Simplex - building our research team

Project summary

This funding proposal outlines a novel approach to AI interpretability and safety based on Computational Mechanics, a mathematical framework from physics. The key points are:

Current interpretability methods lack a principled grounding, and are insufficient to understand, control, and monitor AI
The proposed approach captures the dynamic structure of computation, adapting Computational Mechanics to make precise predictions about the internal geometry of neural networks that underlie AI system behavioral capabilities. In this way we are able to make a principled connection between the structure of training data, model internals, and model behavior.
Our initial results show the approach can predict and empirically verify non-trivial, fractal-like structures in transformer activations, validating its relevance in transformers.
Simplex is a new research organization that aims to develop a principled science of AI cognitive capabilities and associated risks.
We have a clear and ambitious three part research plan:
1. Stress-testing our approach
2. Creating rigorous benchmarks for AI safety
3. Developing a science of AI cognitive abilities

We are seeking funding to scale up our research efforts by hiring dedicated engineers and scientists. We have a concrete plan and are currently rate-limited by just being two people.

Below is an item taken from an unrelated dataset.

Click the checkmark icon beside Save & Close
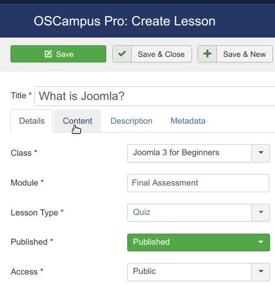This screenshot has width=275, height=285. point(122,54)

What are this project's goals and how will you achieve them?

Our overarching goal is to create a principled science that will provide AI Safety research with the rigor and generality necessary to understand, control, and monitor AI systems as they scale in capabilities. Our approach is grounded in Computational Mechanics — an established scientific field that studies the information processing structures of dynamic systems.

More specifically, we have a concrete two year plan that includes the following:

Stress-testing our approach: Our initial results (summary figure below) provide evidence that our approach gives us a handle on the relationship between model internals and behavior. Going forward we must stress-test our approach to make sure this theoretical understanding will generalize to cases with more realistic neural networks sizes and training data structures that include properties such as non-ergodicity, hierarchical structure, and other known properties of natural language like the power-law growth of mutual information. While we fully expect our results to generalize, we believe empirical verification is central to a rigorous and scientific understanding.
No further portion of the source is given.